Replication policy considerations
You should take into consideration certain guidelines when creating or modifying a replication policy. It is important for you to understand the security restrictions and encryption policies within Cloudera Replication Manager.
The guidelines you need to consider before you create or modify a replication policy includes:
Data security
To use an S3 cluster for your policy, register your credentials on the Cloud Credentials page.
A user with access to the Replication Manager user interface has the ability to browse, within the Cloudera Replication Manager UI, the folder structure of any clusters enabled for Cloudera Replication Manager.
Therefore, users can view folders, files, and databases in the Replication Manager user interface, that they might not have access to in HDFS. Users cannot view from the Cloudera Replication Manager UI the content of files on the source or destination clusters. Nor do these administrators have the ability to modify or delete folders or files that are viewable from the Cloudera Replication Manager UI.
Replication Manager policy properties and settings
Consider the recovery point objective (RPO) of the data being replicated when you schedule a replication policy.

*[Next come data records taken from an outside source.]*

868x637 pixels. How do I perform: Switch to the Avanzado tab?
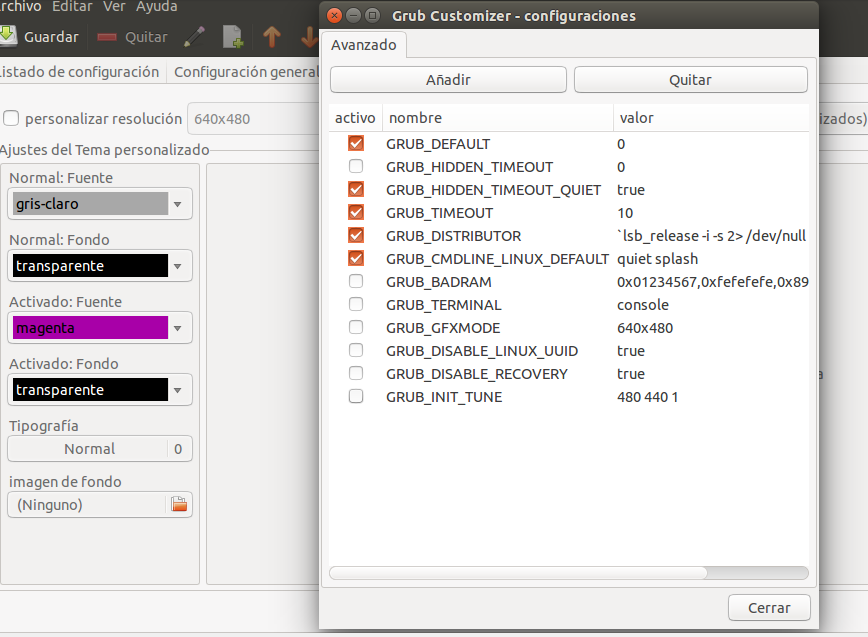coord(364,45)
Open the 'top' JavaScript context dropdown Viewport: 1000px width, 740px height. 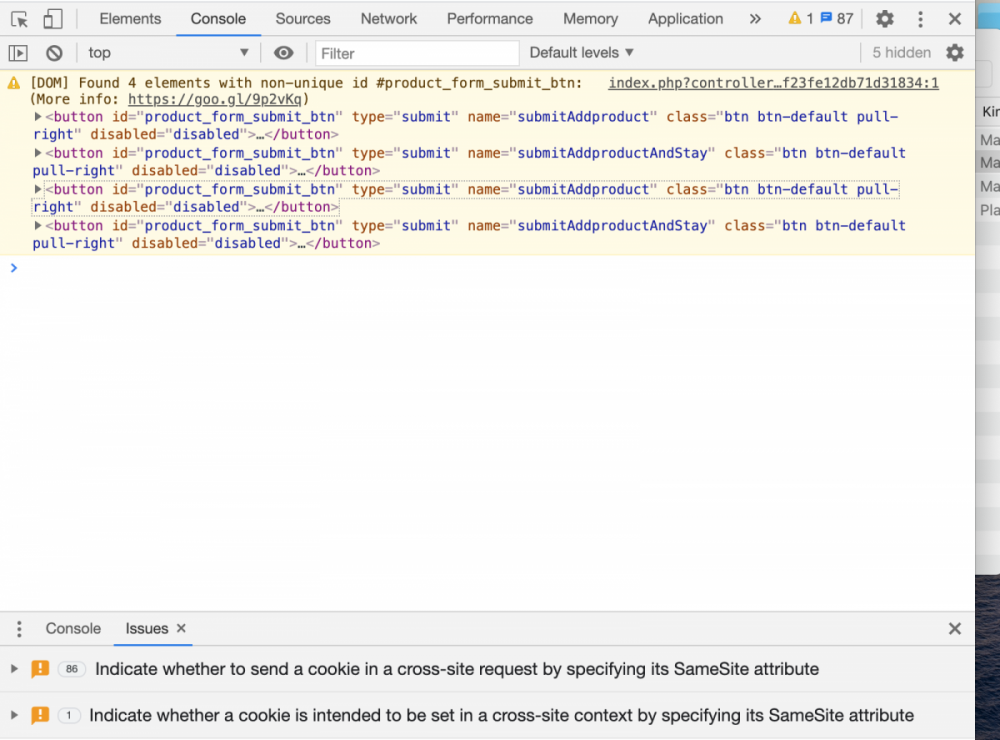168,53
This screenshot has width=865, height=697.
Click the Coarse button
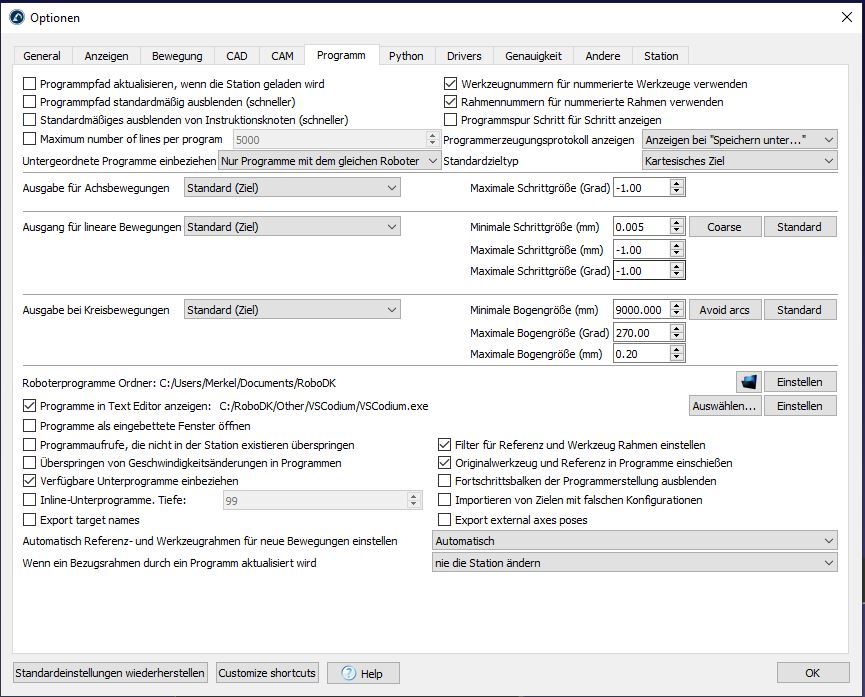pyautogui.click(x=724, y=227)
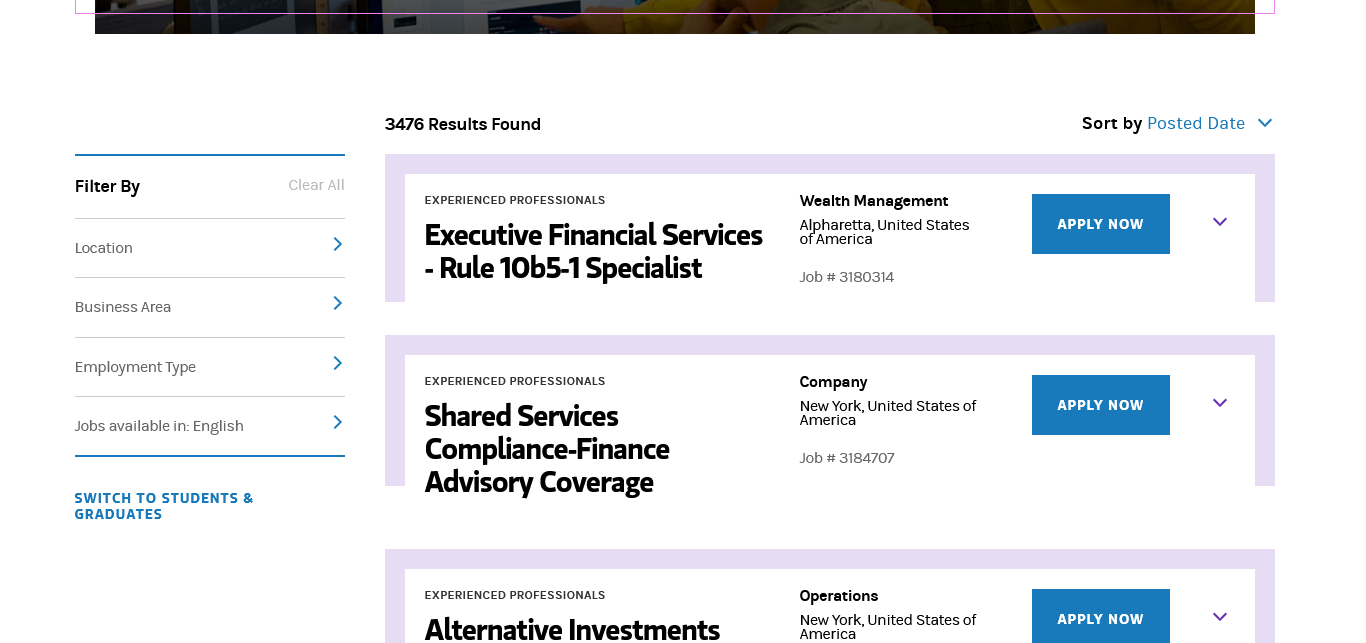Expand Shared Services Compliance job details chevron

(1219, 404)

The RPO is the acceptable lag time between the active site and the replicated data on the destination. Ensure that the frequency is set so that a job finishes before the next job starts.

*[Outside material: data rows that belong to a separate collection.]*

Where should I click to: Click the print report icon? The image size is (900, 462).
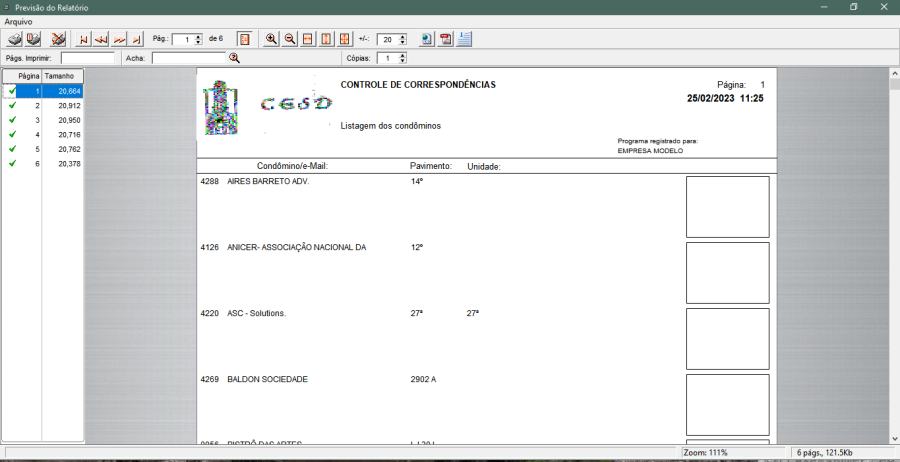pyautogui.click(x=15, y=39)
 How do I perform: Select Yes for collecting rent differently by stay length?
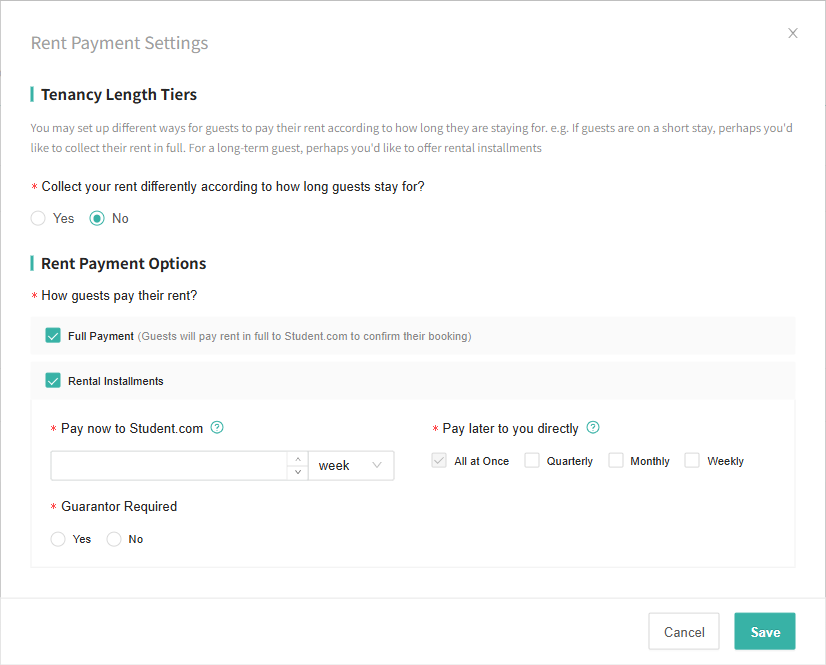pyautogui.click(x=37, y=218)
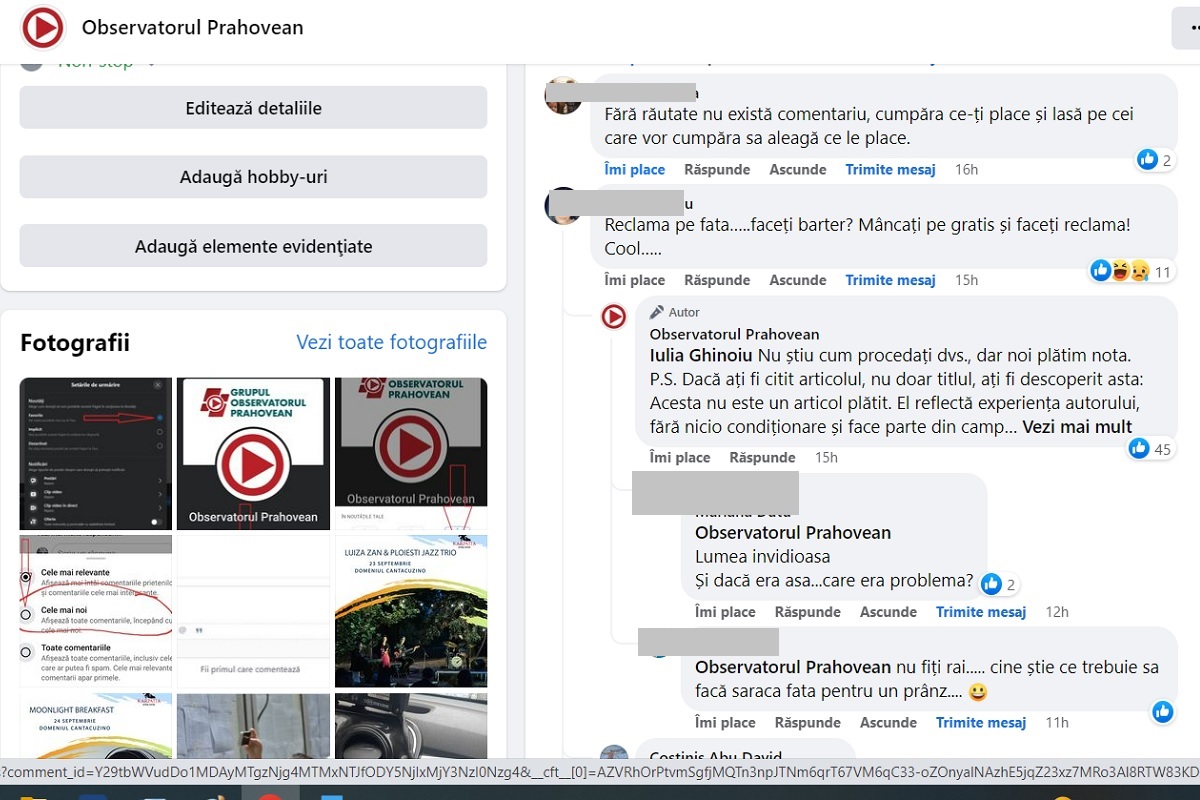This screenshot has height=800, width=1200.
Task: Click the Observatorul Prahovean page logo in header
Action: [x=42, y=28]
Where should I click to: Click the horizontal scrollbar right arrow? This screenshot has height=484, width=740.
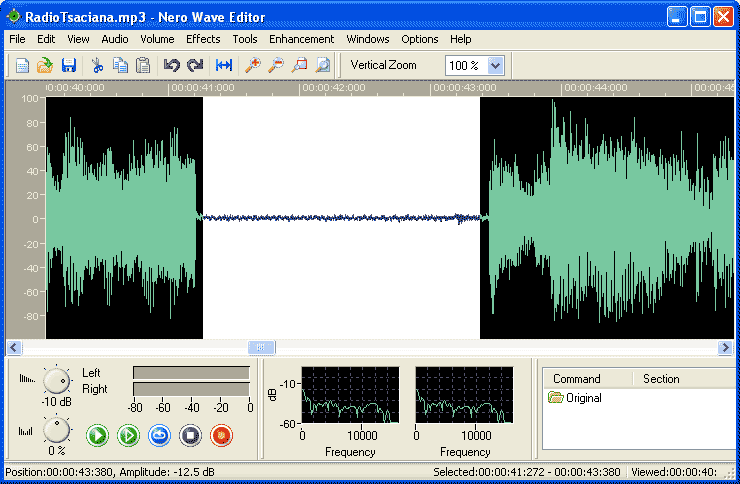click(x=725, y=348)
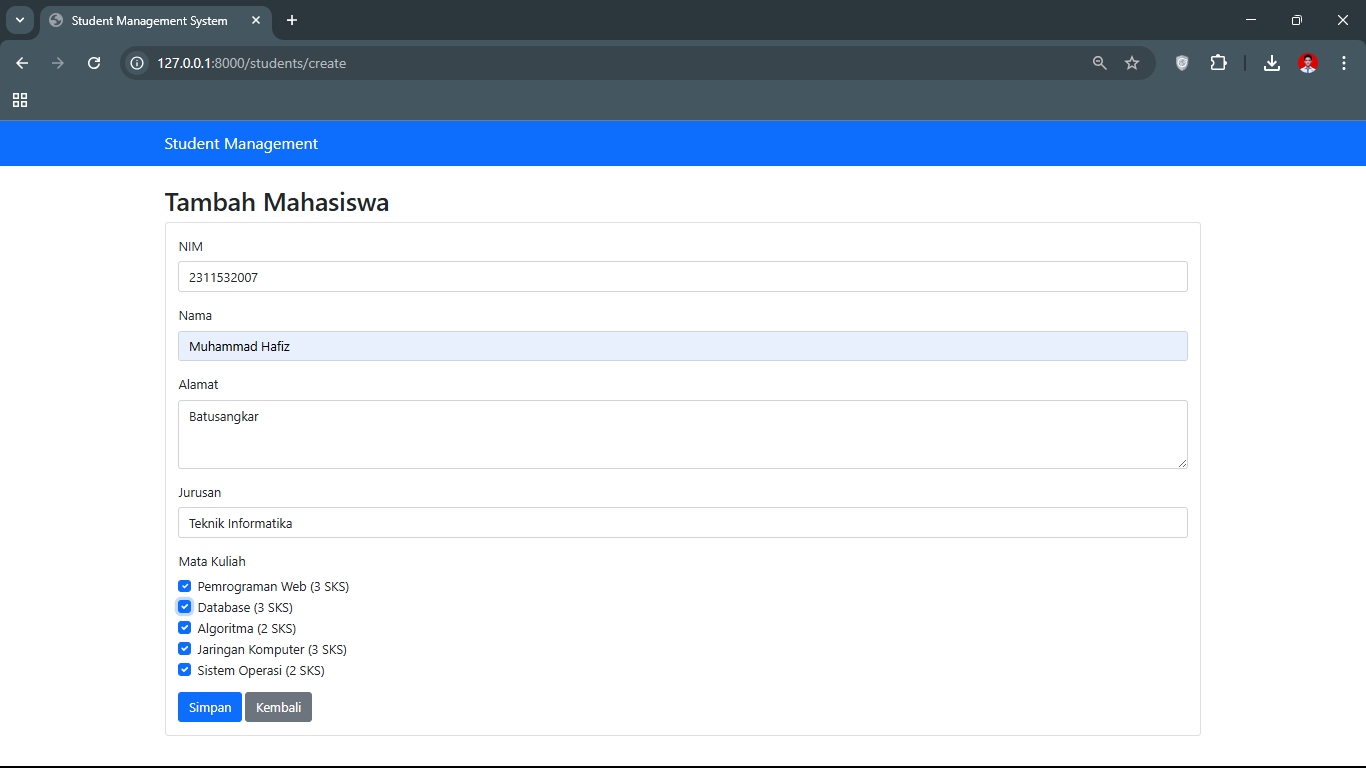Image resolution: width=1366 pixels, height=768 pixels.
Task: Click the Student Management navbar link
Action: 241,144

Jobs based on the same policy cannot overlap. If a job is not completed before another job starts, the second job does not execute and is given the status Skipped. If a job is consistently skipped, you might need to modify the frequency of the job.

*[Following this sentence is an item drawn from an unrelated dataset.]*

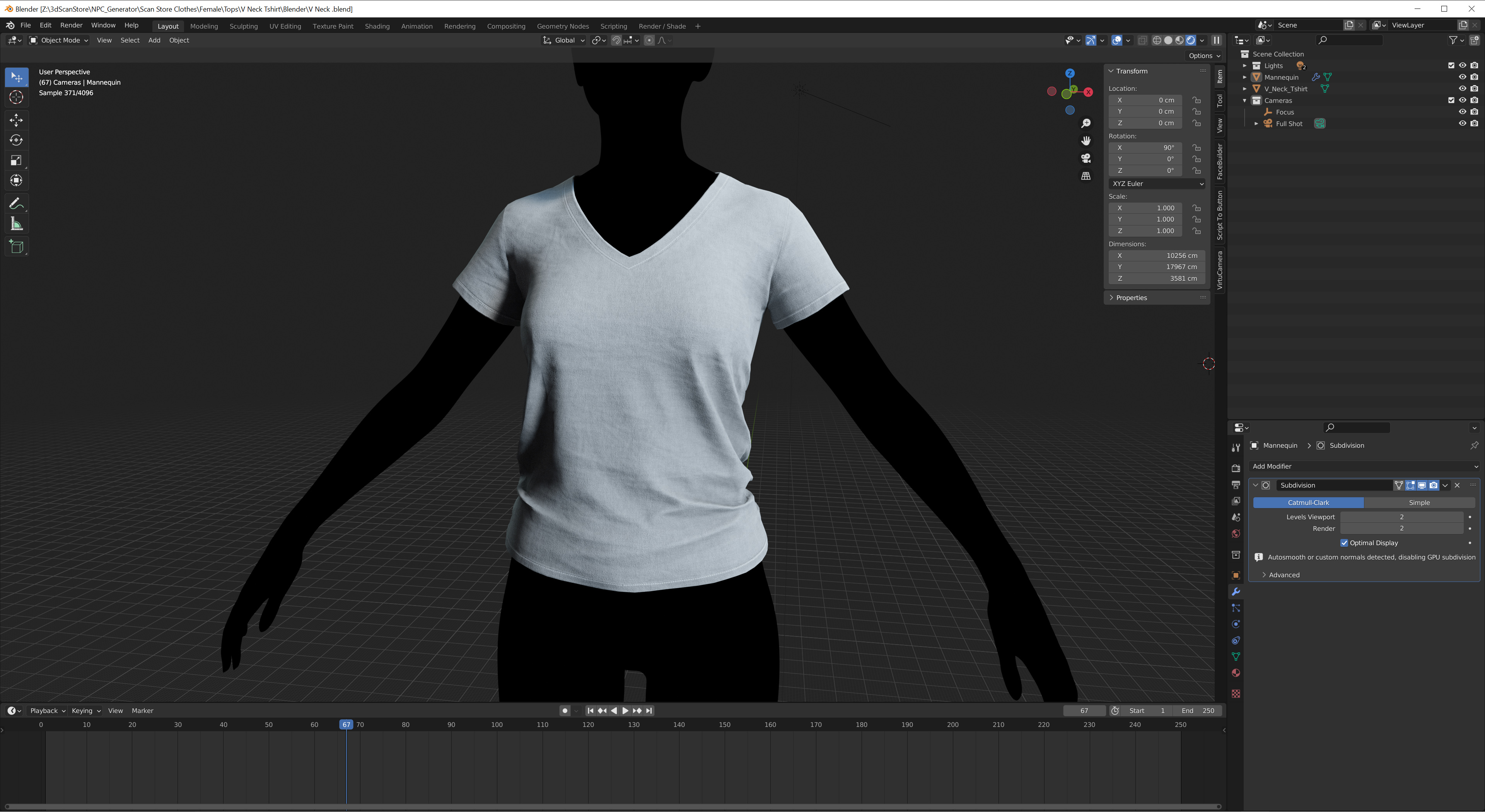1485x812 pixels.
Task: Click the Add Cube tool
Action: [16, 247]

Specify bandwidth per map, in MBps. Each map is restricted to consume only the specified bandwidth. This is not always exact. The map throttles back its bandwidth consumption during a copy in such a way that the net bandwidth used tends towards the specified value.
Cluster requirements
-
Pair the clusters before you include them in a replication policy.
-
With a single cluster, you can replicate data on-premises to the cloud.
-
With a single cluster, you cannot replicate data on-premises to on-premises.
-
If the clusters are Replication-Manager enabled, it appears in the Source Cluster or Destination in the Create Policy wizard. You must ensure that the clusters you select are healthy before you start a policy instance (job).